» MATERIAL FOR THE TASK
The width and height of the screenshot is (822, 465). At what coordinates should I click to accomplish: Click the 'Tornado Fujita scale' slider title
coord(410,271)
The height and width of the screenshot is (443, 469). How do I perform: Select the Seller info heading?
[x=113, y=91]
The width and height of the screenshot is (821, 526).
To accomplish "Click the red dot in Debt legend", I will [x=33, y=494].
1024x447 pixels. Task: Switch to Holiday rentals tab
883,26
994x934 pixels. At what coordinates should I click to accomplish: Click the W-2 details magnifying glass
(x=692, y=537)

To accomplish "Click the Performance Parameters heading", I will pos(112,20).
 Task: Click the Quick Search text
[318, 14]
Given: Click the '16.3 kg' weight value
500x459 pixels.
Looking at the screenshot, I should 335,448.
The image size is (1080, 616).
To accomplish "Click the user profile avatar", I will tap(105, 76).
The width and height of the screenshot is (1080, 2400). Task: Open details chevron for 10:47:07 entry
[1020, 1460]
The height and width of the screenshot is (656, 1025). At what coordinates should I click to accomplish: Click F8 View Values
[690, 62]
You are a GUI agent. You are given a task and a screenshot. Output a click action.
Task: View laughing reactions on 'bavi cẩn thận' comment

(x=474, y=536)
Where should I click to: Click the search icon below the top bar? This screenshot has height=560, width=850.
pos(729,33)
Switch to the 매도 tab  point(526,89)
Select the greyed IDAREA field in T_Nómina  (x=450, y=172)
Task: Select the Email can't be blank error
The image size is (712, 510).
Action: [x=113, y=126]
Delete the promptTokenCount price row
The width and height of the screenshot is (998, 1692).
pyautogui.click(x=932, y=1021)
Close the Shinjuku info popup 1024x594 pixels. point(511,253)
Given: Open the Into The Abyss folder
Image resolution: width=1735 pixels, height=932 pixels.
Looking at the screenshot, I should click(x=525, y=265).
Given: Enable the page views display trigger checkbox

» YOUR ASSIGNMENT
List every line from the entries above in which "point" appears.

» RESULT
Switch to the 매도 tab  point(526,89)
Close the Shinjuku info popup 1024x594 pixels. point(511,253)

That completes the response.